## EXERCISE DETAILS:
When a line in the data below includes "dimensions", pick it out and copy it.

(Items listed in a dataset)
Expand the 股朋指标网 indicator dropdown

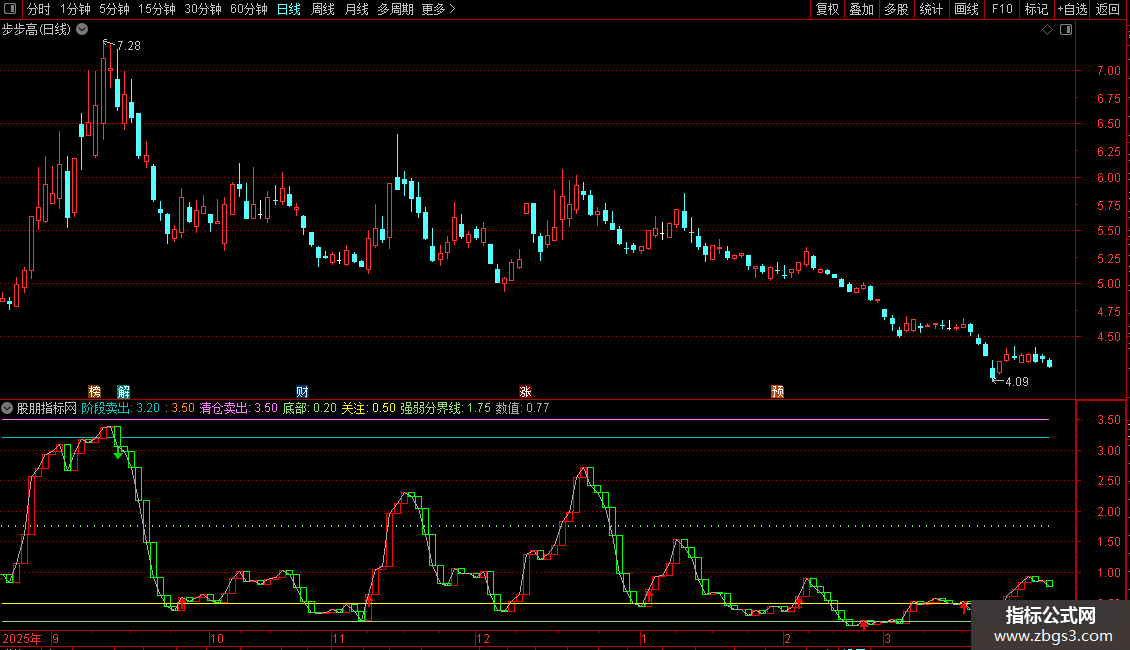click(8, 408)
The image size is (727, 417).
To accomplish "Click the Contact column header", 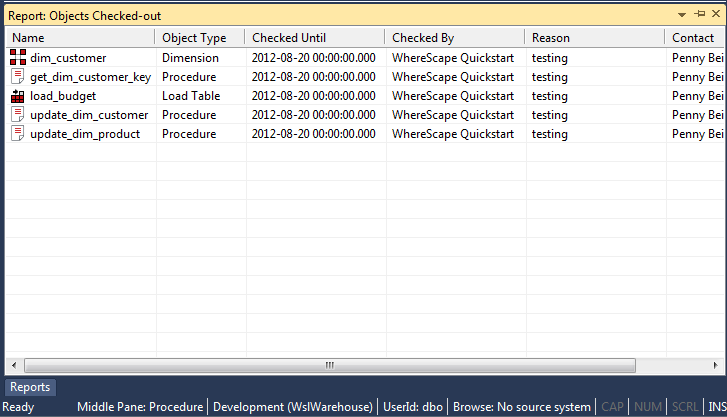I will [694, 38].
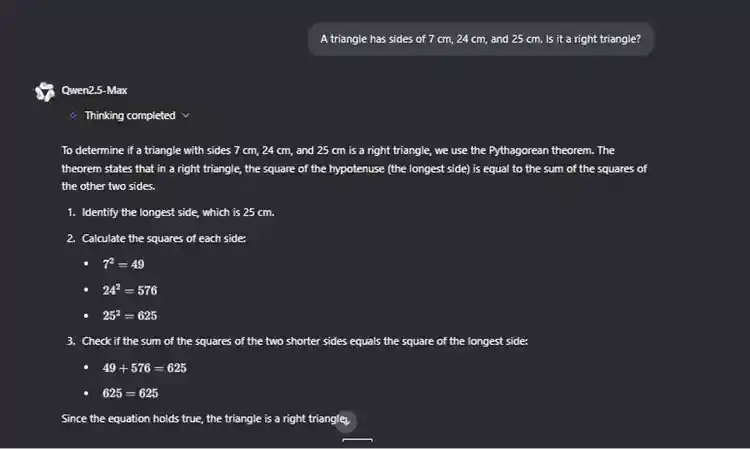This screenshot has height=449, width=750.
Task: Click the round scroll-down arrow button
Action: pos(345,420)
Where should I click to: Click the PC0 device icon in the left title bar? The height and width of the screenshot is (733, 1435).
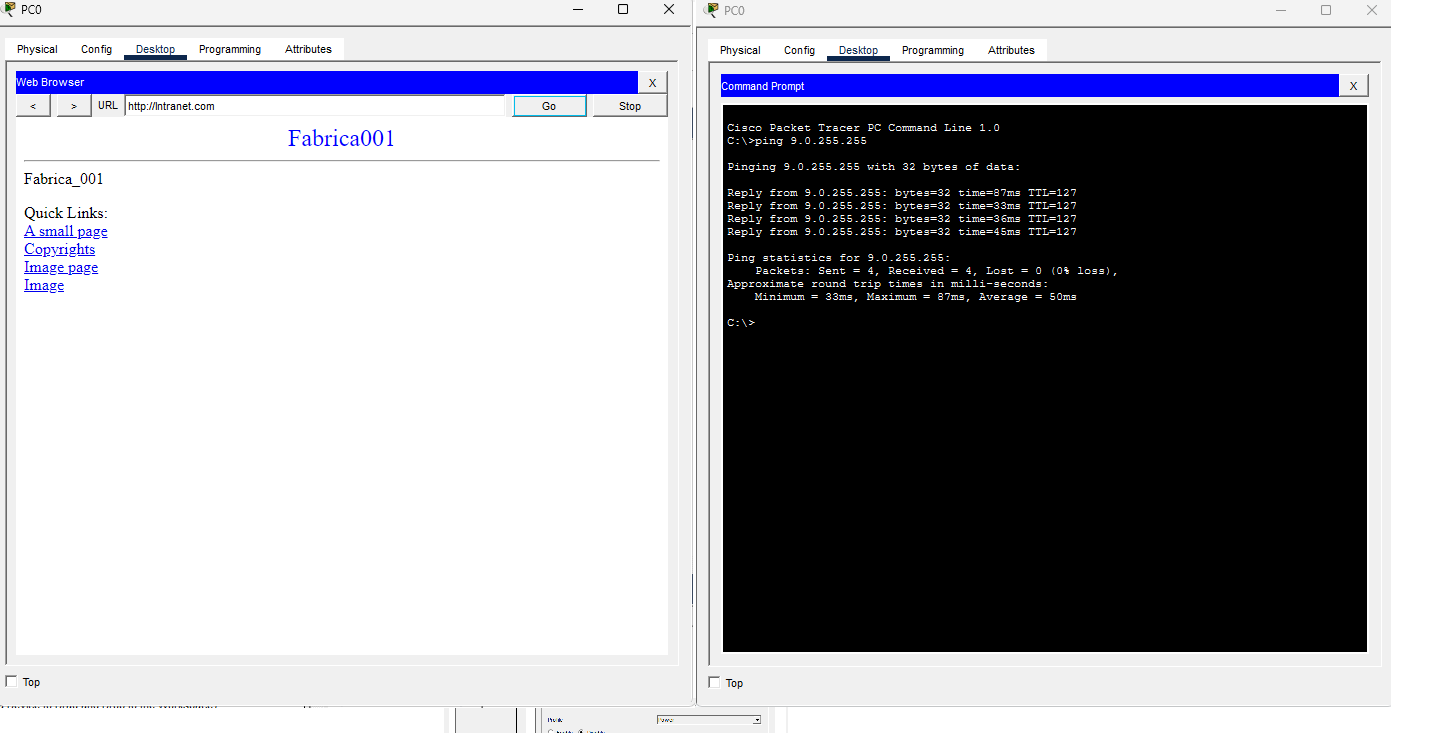[9, 10]
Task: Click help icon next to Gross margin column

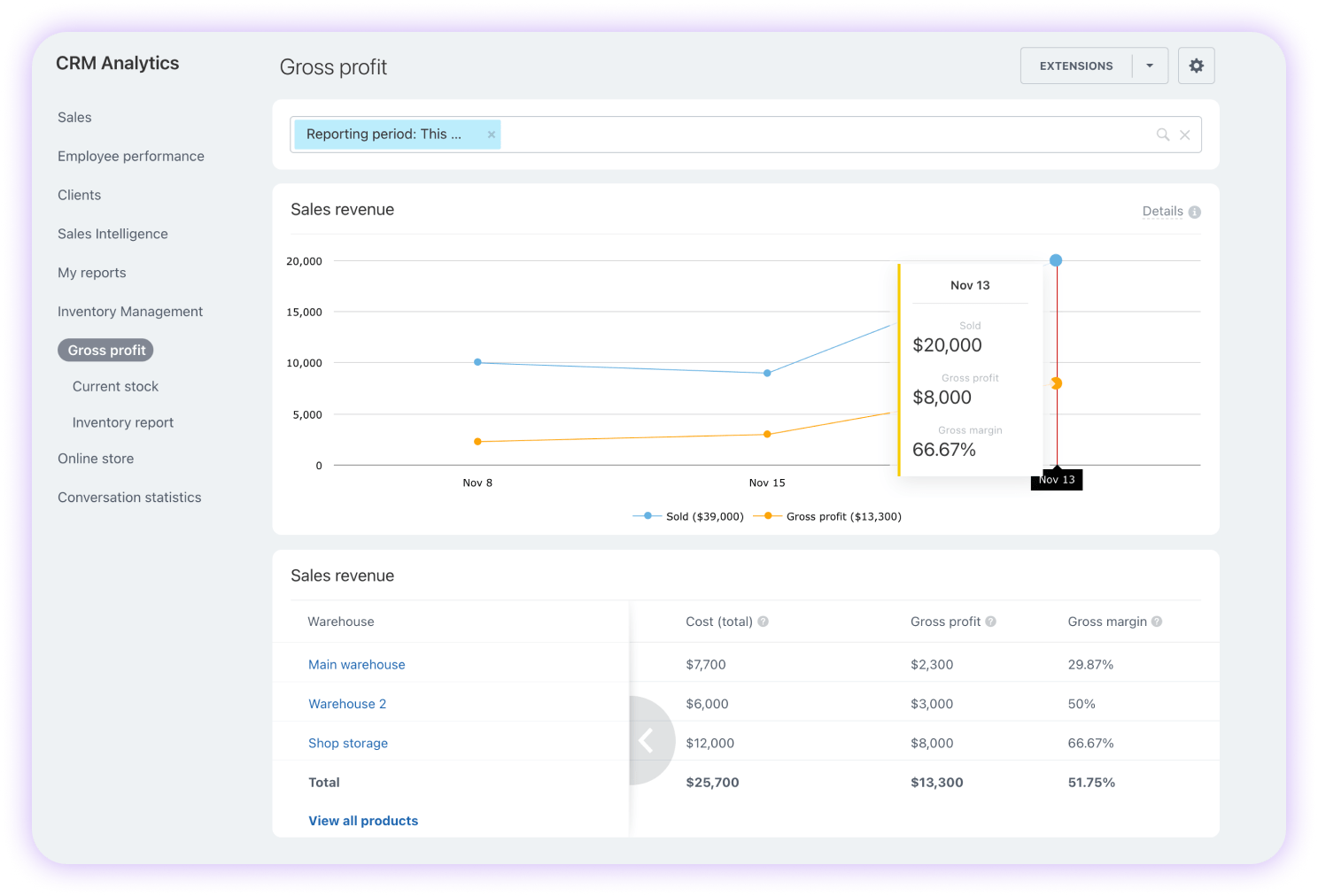Action: (1157, 622)
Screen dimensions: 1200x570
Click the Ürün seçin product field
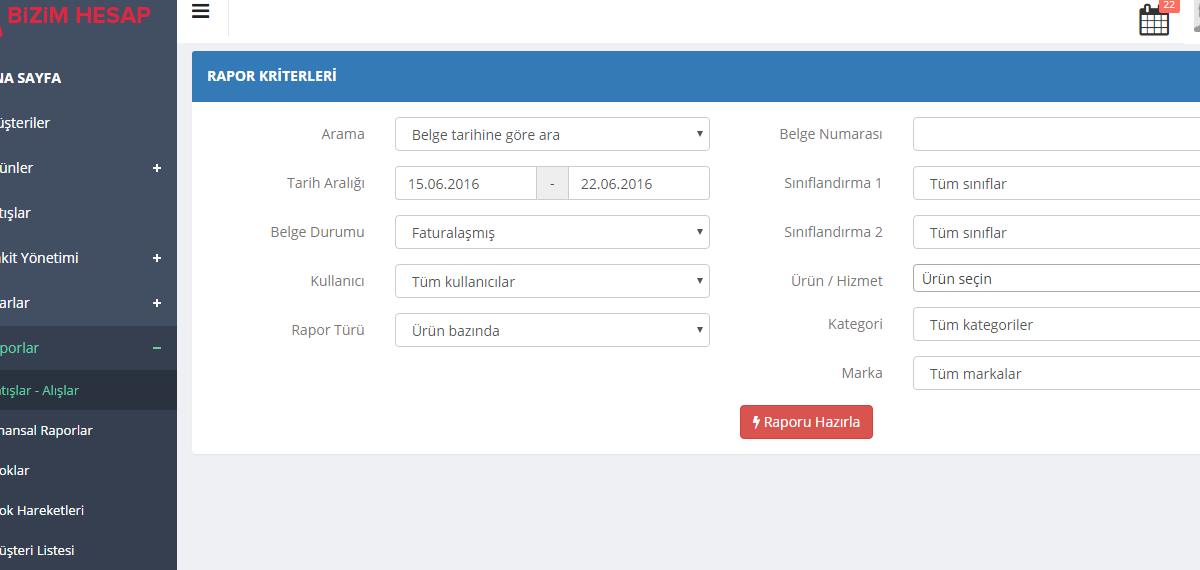click(1055, 279)
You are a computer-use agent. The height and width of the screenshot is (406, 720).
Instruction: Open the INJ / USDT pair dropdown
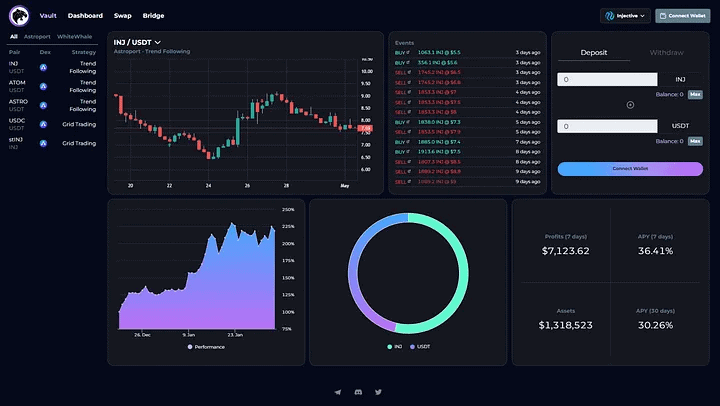tap(137, 42)
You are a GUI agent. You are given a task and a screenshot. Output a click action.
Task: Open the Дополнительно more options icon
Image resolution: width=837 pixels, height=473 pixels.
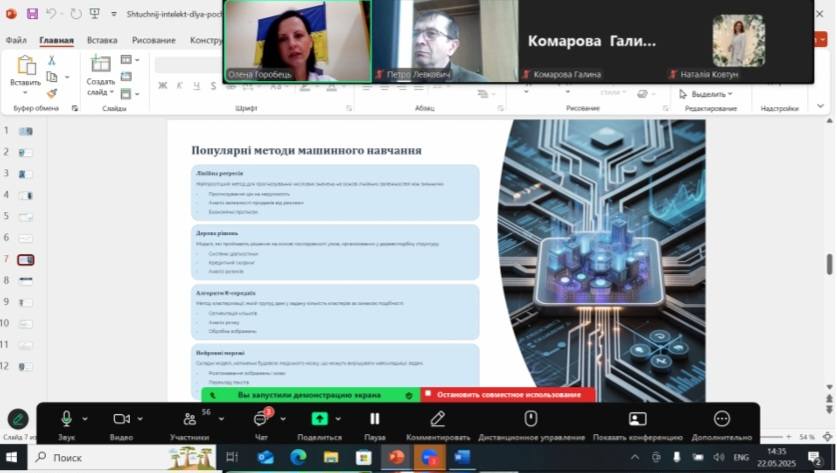point(721,419)
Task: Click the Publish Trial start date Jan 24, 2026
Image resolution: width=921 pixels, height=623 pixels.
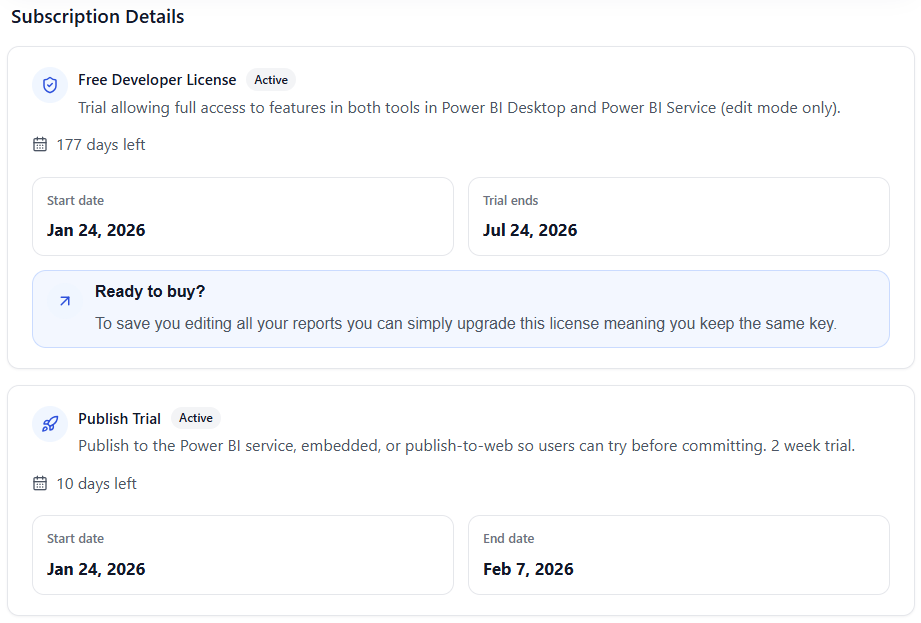Action: click(96, 569)
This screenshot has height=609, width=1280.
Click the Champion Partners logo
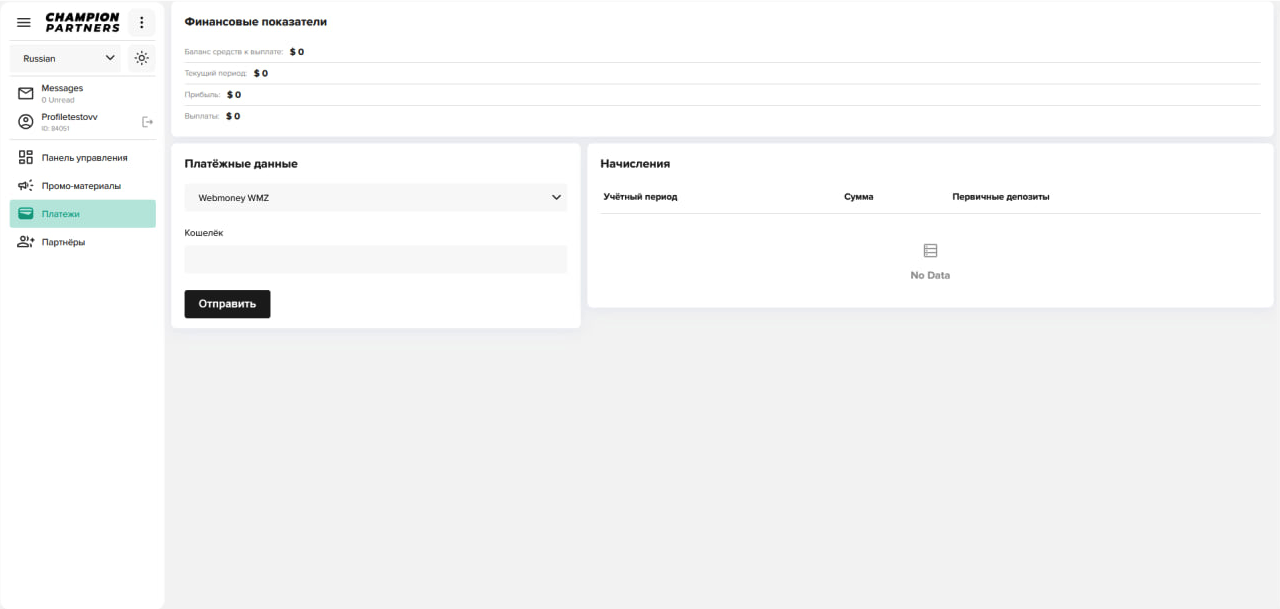pos(82,22)
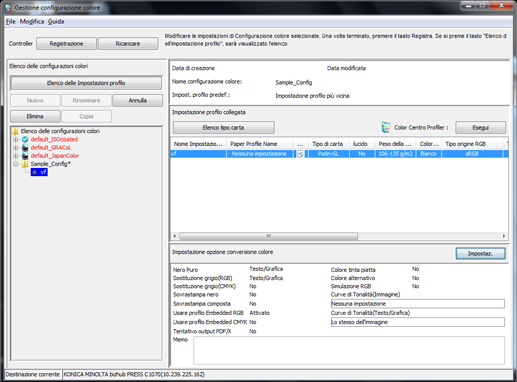The image size is (517, 382).
Task: Collapse the Sample_Config tree node
Action: (15, 164)
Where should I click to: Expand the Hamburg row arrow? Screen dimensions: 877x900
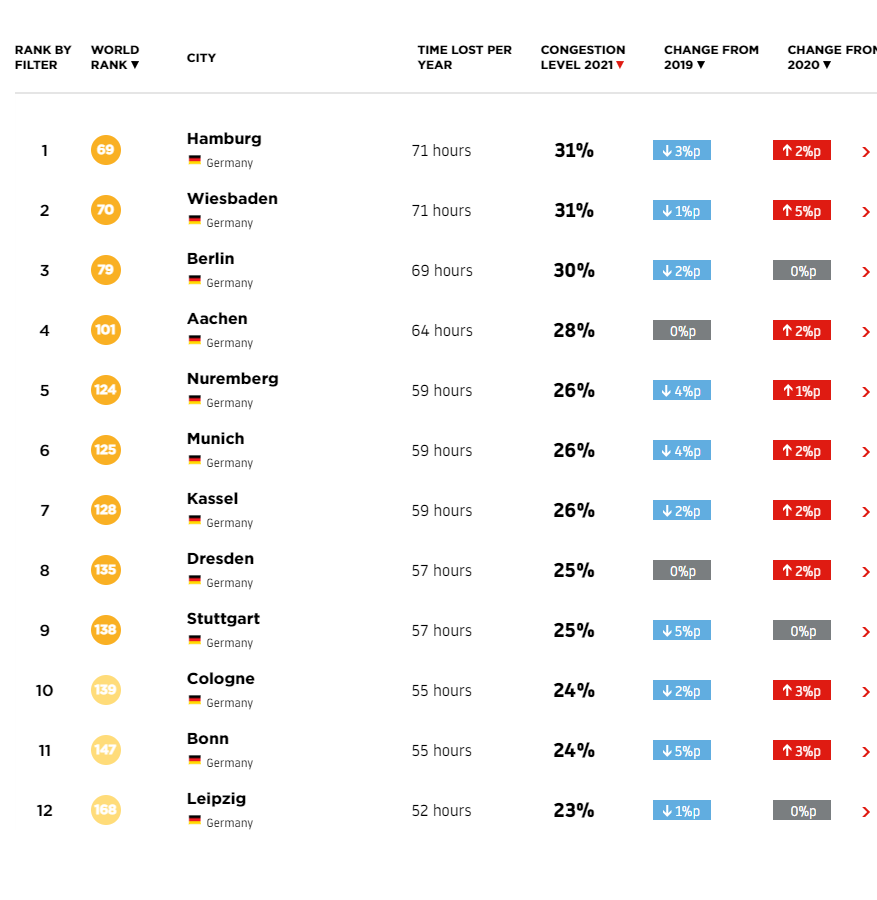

## WRITTEN SOLUTION:
Screen dimensions: 1200x570
Where should I click to: Expand the Hamburg row arrow? Screen dimensions: 877x900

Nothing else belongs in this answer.